What is the quick answer for Per-Tenant GPU Monitoring and Chargeback?

Build per-tenant GPU monitoring dashboards with queue time, utilization, thermal metrics, and GPU-hour chargeback on Kubernetes.

Per-Tenant GPU Monitoring and Chargeback

💡 Quick Answer: Use DCGM Exporter for GPU metrics, kube_pod_labels for tenant association, and PromQL queries like DCGM_FI_DEV_GPU_UTIL * on(pod) group_left(namespace) kube_pod_info{namespace=~"tenant-.*"} for per-tenant GPU utilization. Calculate GPU-hours for chargeback with sum(rate(DCGM_FI_DEV_GPU_UTIL[1h])) by (namespace) / 100 * count by (namespace).

The Problem

When teams can’t see their GPU usage, behavior doesn’t change.

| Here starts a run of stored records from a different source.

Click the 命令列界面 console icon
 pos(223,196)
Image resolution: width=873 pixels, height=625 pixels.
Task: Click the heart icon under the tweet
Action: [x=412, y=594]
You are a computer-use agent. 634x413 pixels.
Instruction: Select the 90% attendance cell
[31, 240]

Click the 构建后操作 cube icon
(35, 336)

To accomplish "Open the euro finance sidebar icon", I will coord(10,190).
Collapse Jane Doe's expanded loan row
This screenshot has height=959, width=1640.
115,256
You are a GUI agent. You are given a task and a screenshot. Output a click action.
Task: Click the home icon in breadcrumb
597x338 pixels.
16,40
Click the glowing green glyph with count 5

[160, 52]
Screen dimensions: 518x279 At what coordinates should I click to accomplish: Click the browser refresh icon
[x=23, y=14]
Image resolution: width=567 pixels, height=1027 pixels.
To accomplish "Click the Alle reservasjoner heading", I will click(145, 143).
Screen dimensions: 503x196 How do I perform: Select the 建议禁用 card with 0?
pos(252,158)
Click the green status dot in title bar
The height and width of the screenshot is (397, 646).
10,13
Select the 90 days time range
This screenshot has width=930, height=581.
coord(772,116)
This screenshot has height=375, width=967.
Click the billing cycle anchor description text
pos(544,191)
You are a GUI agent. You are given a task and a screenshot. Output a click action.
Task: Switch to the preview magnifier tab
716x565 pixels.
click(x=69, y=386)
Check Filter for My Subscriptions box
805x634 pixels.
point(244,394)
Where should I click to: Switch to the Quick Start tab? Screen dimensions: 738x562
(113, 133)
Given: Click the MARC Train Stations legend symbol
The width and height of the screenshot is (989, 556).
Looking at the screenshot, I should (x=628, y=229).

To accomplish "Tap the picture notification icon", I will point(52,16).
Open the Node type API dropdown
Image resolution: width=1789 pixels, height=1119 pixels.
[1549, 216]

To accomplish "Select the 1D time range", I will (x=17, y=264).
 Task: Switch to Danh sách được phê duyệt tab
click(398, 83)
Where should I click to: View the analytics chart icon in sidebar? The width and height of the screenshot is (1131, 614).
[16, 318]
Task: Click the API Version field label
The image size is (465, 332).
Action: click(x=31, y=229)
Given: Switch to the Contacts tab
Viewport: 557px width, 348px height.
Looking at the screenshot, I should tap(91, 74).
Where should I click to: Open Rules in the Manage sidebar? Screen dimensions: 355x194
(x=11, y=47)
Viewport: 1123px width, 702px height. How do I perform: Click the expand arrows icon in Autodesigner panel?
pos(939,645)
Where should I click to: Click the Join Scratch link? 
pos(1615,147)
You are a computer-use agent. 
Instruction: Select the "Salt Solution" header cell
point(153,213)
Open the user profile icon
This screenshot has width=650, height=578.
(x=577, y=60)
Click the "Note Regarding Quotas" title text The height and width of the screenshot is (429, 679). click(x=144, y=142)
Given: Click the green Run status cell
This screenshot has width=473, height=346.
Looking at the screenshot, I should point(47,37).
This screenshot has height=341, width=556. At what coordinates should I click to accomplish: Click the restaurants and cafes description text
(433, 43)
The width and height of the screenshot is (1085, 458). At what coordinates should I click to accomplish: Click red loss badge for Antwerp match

Over-provisioning, idle GPUs, and queue starvation remain invisible. Without chargeback, there’s no incentive to optimize. Teams need self-service dashboards showing their queue time, GPU utilization, and costs.

The Solution

DCGM Exporter Metrics

# Key DCGM metrics for tenant monitoring:
# DCGM_FI_DEV_GPU_UTIL          — GPU utilization %
# DCGM_FI_DEV_MEM_COPY_UTIL     — Memory utilization %
# DCGM_FI_DEV_GPU_TEMP          — GPU temperature
# DCGM_FI_DEV_POWER_USAGE       — Power draw (W)
# DCGM_FI_DEV_FB_USED           — Framebuffer memory used (MB)
# DCGM_FI_DEV_FB_FREE           — Framebuffer memory free (MB)
# DCGM_FI_PROF_GR_ENGINE_ACTIVE — GPU engine active ratio

Per-Tenant GPU Utilization

# PrometheusRule for per-tenant GPU alerts
apiVersion: monitoring.coreos.com/v1
kind: PrometheusRule
metadata:
  name: gpu-tenant-alerts
  namespace: openshift-monitoring
spec:
  groups:
    - name: gpu-tenant
      interval: 30s
      rules:
        # Per-tenant GPU utilization
        - record: tenant:gpu_utilization:avg
          expr: |
            avg(DCGM_FI_DEV_GPU_UTIL
              * on(pod, namespace) group_left()
              kube_pod_info{namespace=~"tenant-.*"}
            ) by (namespace)

        # Per-tenant GPU memory usage
        - record: tenant:gpu_memory_used_bytes:sum
          expr: |
            sum(DCGM_FI_DEV_FB_USED
              * on(pod, namespace) group_left()
              kube_pod_info{namespace=~"tenant-.*"}
            ) by (namespace) * 1024 * 1024

        # GPU-hours per tenant (for chargeback)
        - record: tenant:gpu_hours:rate1h
          expr: |
            sum(
              count by (namespace, pod) (
                DCGM_FI_DEV_GPU_UTIL{namespace=~"tenant-.*"} > 0
              )
            ) by (namespace) / 3600

        # Alert: GPU idle >30min
        - alert: GPUIdleTenant
          expr: |
            tenant:gpu_utilization:avg < 5
            and on(namespace)
            count(DCGM_FI_DEV_GPU_UTIL{namespace=~"tenant-.*"} >= 0) by (namespace) > 0
          for: 30m
          labels:
            severity: warning
          annotations:
            summary: "Tenant {{ $labels.namespace }} has idle GPUs for >30m"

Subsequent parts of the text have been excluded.